時間が実在しないって!?
時間は実在するか(講談社現代新書) - 入不二 基義(著)
この本は以前から気になっていたマクタガートの時間論が詳しく書いてあるというので買って読んでみたものです.マクタガートはイギリスの哲学者で "時間が実在しない" ことを哲学の立場から証明したことで有名な人です.証明は20世紀の初めころと最近のことなので,それ以降もこの証明を起点として哲学的時間論が延々と闘わされています.たとえばこれ.
時間が実在しないなんてありえない!とふつうは誰しも思うのですが,この証明で論じられる時間論は結構奥が深く,哲学的な時間論のみならず,最先端の物理学にも影響を及ぼしている(はず)ほどのものです.私自身の興味からすると "時間の矢" の問題や "因果律" の問題に大変興味があって,この本を読んでみようと思ったのです.
少々背景を説明すると以下のようになります.まず,物理学の法則は数式で記述できることが多いのですが,実はこの数式には因果律は何も仕込まれていません.時間対称ですらあるので,時間を反転させても何ら矛盾は生じません.
複数の物理量が互いに影響を及ぼしあって変化するとき,西洋の哲学では,まず原因があり,それが他に影響を及ぼして結果が生まれる,という因果律が思考の枠組みとして暗黙のうちに仕込まれています.ところがよく考えてみると,どちらが原因でどちらが結果なのかは自明ではありません.電位差があるから電流が流れると考えても,電流が流れるから電位差が生じると考えてもよいのです.
私の考えでは,因果律は宇宙の原理ではなく,人間の思考パターン(の一つ)に過ぎません.物事を理解しやすくするために,原因と結果という(西洋のお得意な)二項対立構造を持ち込んだに過ぎません.
物理法則が非因果的であるというのは量子力学ではすでに確立された考え方です.マクロな系では粒子一つ一つを区別できないために,熱力学第二法則が見かけ上成立し,因果律や時間の矢が生まれるように感じるのだと思います.

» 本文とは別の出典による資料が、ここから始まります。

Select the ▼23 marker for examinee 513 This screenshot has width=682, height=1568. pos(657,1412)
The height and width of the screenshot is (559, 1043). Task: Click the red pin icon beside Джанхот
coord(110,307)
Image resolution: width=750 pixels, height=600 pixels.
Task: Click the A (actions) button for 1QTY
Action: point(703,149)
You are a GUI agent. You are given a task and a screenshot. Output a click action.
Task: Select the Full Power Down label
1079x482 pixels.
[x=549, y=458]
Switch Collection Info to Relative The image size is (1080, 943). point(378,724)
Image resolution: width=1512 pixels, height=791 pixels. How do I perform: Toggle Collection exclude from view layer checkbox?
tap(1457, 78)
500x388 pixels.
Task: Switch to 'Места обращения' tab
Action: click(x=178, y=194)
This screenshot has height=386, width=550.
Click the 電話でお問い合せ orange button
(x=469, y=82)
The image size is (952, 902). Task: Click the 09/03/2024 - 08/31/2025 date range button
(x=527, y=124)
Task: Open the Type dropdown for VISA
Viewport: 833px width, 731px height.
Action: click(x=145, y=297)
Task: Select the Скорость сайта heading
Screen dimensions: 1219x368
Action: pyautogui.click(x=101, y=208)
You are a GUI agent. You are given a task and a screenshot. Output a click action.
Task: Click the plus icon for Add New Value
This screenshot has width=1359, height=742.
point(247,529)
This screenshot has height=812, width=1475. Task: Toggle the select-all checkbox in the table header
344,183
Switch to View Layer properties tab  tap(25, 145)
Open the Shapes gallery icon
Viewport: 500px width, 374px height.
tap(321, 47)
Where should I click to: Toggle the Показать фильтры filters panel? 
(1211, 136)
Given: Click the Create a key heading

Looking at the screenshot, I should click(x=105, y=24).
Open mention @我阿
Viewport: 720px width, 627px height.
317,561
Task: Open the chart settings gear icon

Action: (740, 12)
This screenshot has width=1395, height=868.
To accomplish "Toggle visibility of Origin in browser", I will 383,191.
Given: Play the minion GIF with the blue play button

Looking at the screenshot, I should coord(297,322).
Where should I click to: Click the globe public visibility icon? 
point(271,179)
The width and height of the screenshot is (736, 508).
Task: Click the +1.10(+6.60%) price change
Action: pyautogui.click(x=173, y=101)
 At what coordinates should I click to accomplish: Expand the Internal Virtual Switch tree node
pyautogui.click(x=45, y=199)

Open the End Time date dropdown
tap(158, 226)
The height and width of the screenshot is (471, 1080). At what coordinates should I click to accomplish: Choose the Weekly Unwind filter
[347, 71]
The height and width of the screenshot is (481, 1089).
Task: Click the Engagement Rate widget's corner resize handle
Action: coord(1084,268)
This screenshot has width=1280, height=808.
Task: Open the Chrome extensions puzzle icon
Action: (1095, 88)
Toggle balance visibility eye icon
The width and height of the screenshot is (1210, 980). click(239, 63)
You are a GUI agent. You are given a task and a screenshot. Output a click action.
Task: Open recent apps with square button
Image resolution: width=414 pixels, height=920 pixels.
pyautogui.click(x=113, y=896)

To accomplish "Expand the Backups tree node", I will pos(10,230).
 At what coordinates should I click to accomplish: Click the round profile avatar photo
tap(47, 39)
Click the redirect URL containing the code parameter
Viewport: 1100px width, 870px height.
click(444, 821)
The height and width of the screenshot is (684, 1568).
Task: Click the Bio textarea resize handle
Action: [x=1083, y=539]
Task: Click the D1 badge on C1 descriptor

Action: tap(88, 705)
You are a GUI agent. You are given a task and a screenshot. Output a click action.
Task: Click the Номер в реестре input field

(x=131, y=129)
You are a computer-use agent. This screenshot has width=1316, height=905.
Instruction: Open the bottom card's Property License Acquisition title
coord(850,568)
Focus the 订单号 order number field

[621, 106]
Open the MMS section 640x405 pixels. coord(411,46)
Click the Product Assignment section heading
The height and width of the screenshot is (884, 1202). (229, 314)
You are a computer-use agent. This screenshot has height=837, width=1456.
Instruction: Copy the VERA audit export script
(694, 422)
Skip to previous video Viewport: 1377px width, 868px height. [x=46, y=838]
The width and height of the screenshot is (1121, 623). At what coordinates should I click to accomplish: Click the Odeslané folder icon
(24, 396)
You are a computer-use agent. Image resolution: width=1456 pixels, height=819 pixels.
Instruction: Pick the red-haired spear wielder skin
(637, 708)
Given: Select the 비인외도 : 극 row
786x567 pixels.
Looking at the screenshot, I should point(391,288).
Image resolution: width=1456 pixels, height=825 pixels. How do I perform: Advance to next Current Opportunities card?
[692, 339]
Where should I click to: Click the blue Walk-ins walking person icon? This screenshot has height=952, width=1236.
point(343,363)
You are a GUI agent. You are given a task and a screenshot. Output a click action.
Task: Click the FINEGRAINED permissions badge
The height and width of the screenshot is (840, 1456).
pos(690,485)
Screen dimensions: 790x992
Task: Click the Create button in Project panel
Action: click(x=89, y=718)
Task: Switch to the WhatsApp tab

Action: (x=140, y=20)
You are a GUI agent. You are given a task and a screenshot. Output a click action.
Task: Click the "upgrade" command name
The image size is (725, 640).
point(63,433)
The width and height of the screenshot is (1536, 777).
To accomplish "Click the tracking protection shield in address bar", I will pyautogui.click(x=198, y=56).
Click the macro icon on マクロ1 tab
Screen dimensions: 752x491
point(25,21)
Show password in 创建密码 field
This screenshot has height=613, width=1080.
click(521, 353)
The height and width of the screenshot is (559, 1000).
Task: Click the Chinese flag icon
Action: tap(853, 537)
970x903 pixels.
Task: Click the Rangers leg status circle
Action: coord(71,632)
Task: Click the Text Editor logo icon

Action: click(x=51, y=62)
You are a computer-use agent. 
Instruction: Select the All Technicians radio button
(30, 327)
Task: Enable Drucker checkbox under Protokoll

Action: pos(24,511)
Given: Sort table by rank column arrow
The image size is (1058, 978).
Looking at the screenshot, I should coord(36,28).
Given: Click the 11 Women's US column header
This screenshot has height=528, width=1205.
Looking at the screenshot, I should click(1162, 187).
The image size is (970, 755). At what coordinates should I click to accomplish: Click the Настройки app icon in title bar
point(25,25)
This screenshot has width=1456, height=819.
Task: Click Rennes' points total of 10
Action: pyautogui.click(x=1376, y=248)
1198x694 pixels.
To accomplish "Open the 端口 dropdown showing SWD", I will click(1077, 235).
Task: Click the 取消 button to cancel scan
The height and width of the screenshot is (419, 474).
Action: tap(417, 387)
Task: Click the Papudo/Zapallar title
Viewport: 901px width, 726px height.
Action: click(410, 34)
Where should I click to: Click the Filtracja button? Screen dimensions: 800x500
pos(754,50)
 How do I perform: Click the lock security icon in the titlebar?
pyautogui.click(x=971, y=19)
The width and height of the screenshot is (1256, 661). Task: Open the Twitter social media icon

そういうことを思いながら,この本を読んでみました.この本の前半は,マクタガートの時間の非実在論の解説で,時間のA系列,B系列,C系列が紹介され,マクタガートの証明のロジックが語られます.何というか,やはり哲学の本なのですね.A系列の過去,現在,未来の遷移を考えるときに,哲学者たちはまだ "コーシー列" や "デデキントの切断" という概念には到達していないように思えます.数学史で言えば19世紀の段階と言うべきなのでしょうか.数学者たちは,実数というおぞましいものを手なずけるのに長い時間を要しましたが,哲学者たちにもまだまだ長い時間が必要という気がします.もちろん時間が実数だとしての話ですが.
一方,B系列やC系列は現代物理学とかなり相性が良いように思えます.特にC系列は非因果的な世界観とかなり近い.これは物理学者がかなり喜びそうな気がします.C系列はB系列から時間の矢を取り除いた等方的なイベントの羅列なので,相対論や量子力学以降の物理学が前提とする時間概念に非常に近い.この辺りについては,別の本である "時間はどこで生まれるのか(集英社新書) - 橋元 淳一郎(著)" に詳しいのですが,残念ながらこの本自身はスカなのであまりお勧めしません.
本書の後半は,マクタガートの批判・検証と,著者独自の時間論の試みに充てられています.批判・検証の部分はまだよいのですが,著者独自の時間論については,まだまだ道半ばという印象を受けます.しかも人間の思考における時間という限界から抜け出せておらず,あまり建設的なことを論じていないように感じました.私自身はクロード・レヴィストロースの有名な言葉 "世界は人間なしに始まったし,人間なしに終わるだろう" という考え方に賛同するものなので,哲学という枠組みの中の時間論にはそもそも無理があると感じざるを得ません.人間の思考がなくても時間が存在するか?と問われれば,私は 100% 確信して YES と答えますが,西洋哲学の枠組みではそこまで確信できないのではないでしょうか?
いずれにせよかなり分量のある新書なので,少し時間をかけて味わいながら読むと,哲学者たちの苦闘を追体験できると思います.